YOUR TASK: From the line that contains "At what coordinates should I click to accomplish: Open" down to the last line of the entries, please return everything exactly, except the pictures.

= Beginning of Section =

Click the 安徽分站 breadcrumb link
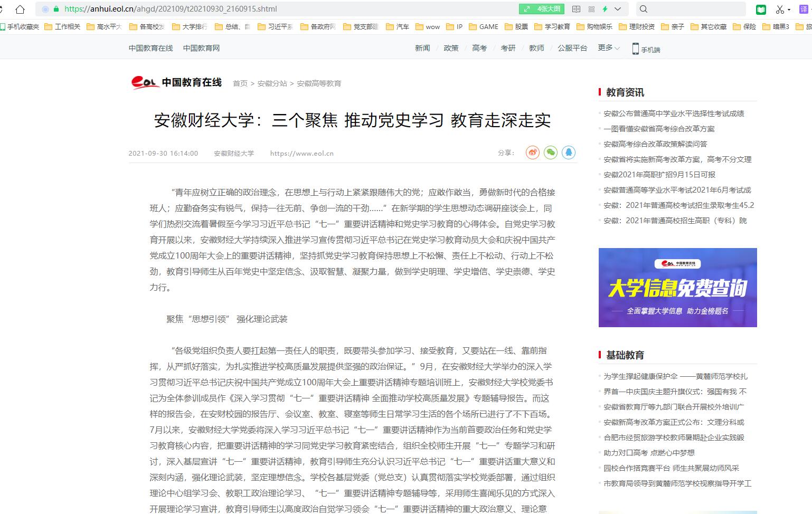812x514 pixels. click(272, 83)
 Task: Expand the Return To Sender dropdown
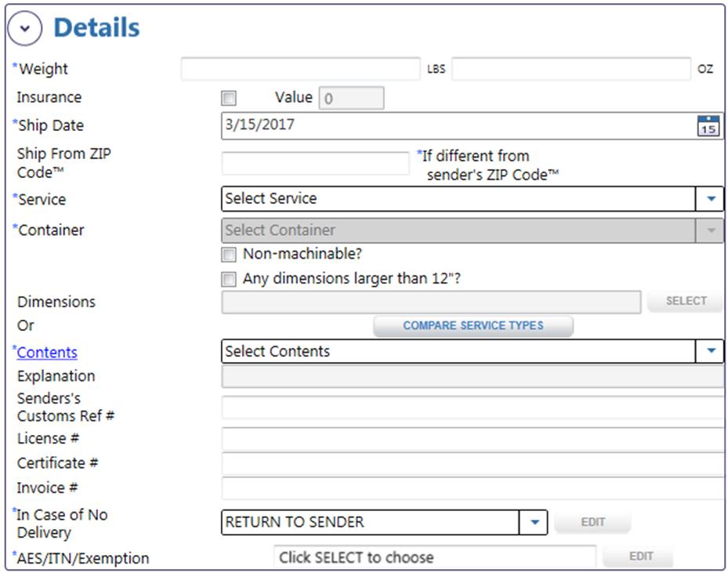(x=534, y=522)
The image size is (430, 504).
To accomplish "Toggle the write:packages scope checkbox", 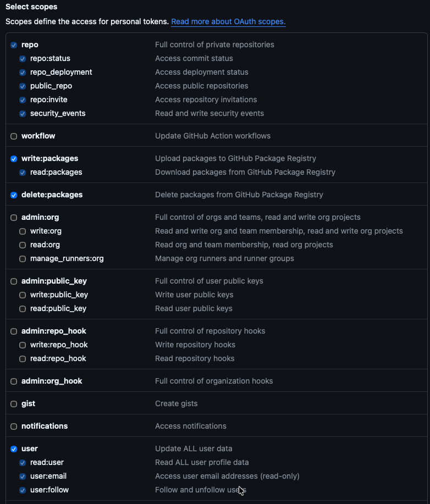I will pos(14,159).
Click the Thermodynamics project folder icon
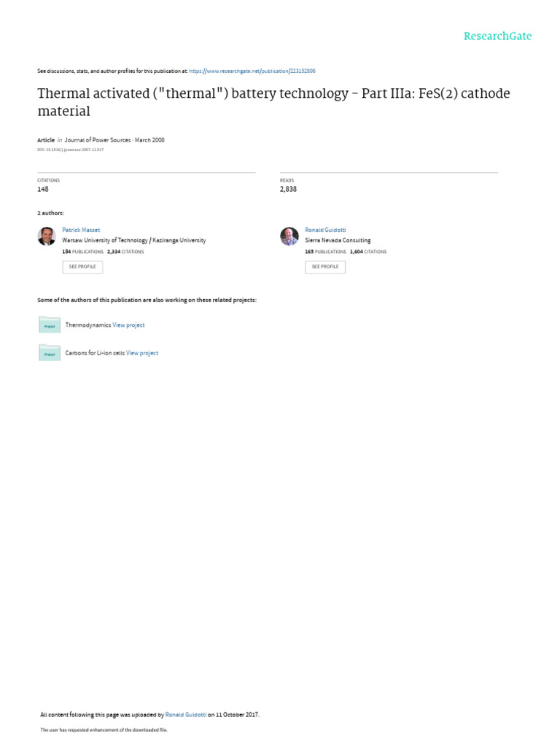Viewport: 560px width, 747px height. [x=50, y=325]
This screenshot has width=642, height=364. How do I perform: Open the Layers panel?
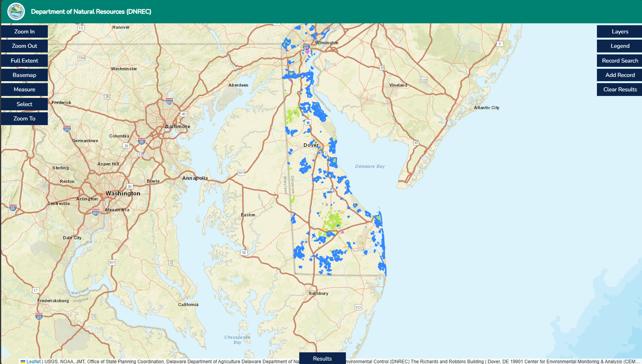619,31

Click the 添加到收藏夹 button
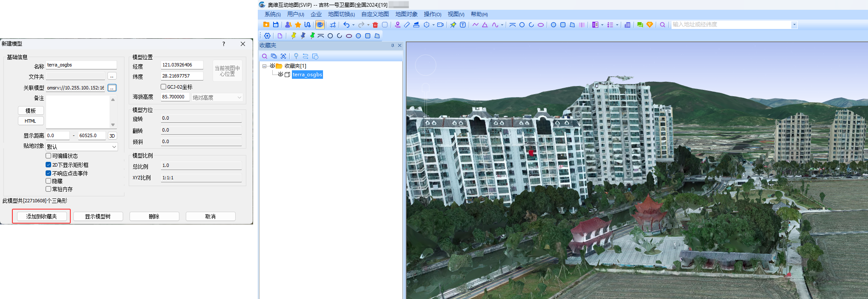pos(41,216)
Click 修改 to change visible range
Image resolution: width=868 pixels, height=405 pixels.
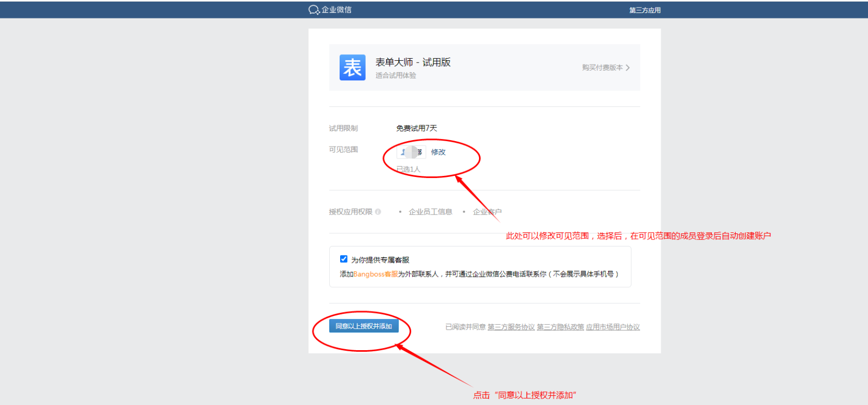(x=438, y=152)
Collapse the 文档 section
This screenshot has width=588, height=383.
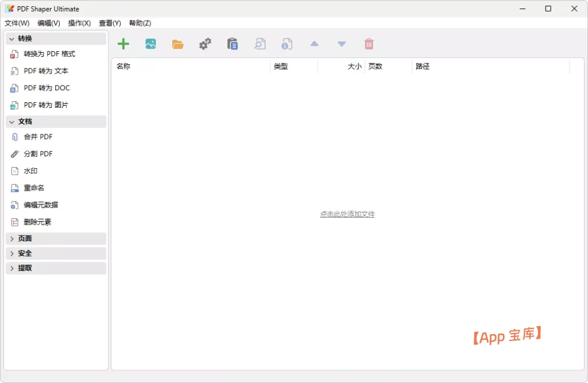click(24, 121)
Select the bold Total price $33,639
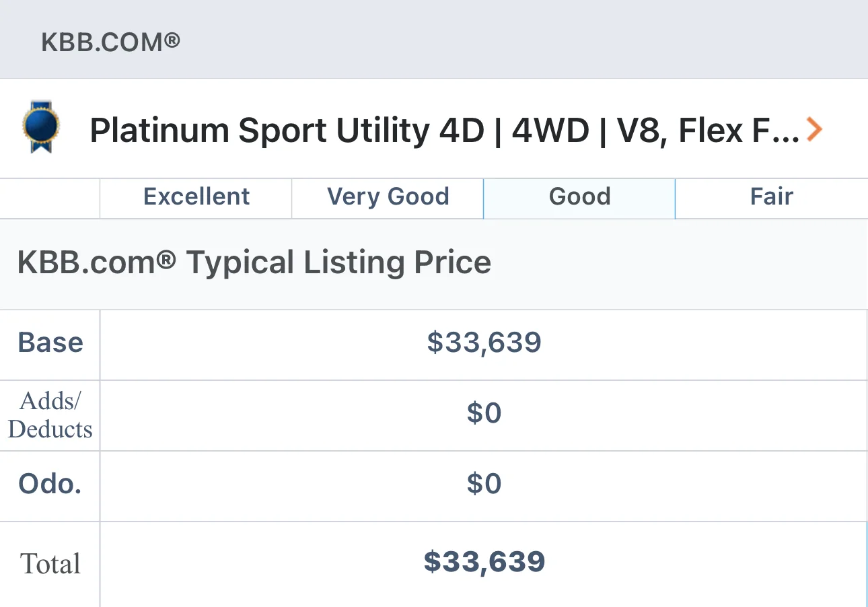 point(484,561)
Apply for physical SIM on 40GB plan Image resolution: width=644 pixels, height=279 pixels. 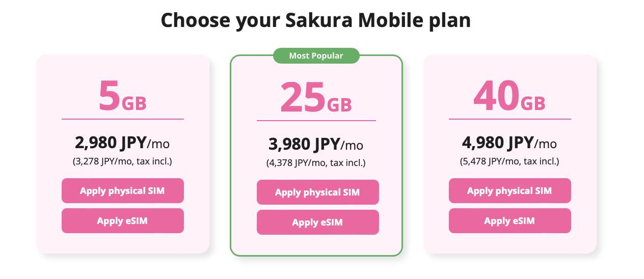[509, 191]
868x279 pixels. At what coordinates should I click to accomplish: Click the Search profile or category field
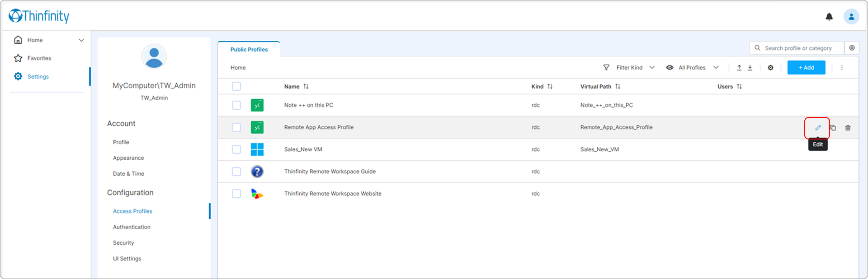(x=798, y=48)
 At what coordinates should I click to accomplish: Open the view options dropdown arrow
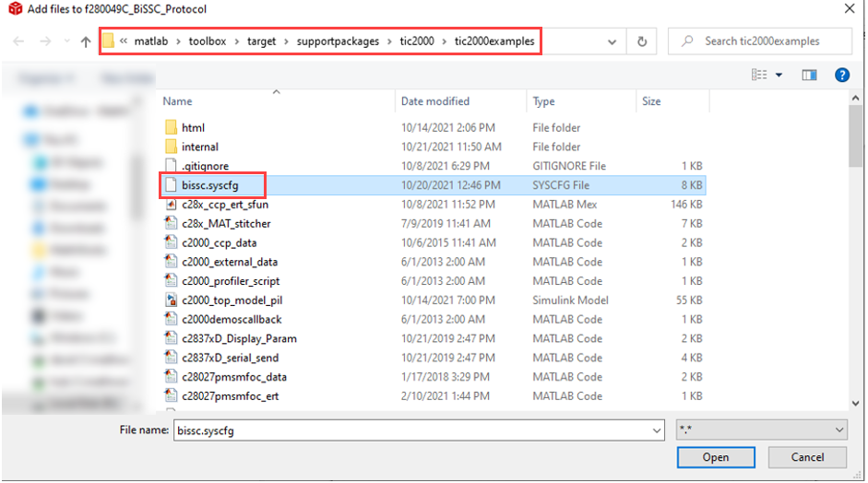click(779, 75)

= End of Section =

RESULT OF THIS TASK:
 At what coordinates should I click to accomplish: Open the view options dropdown arrow
click(779, 75)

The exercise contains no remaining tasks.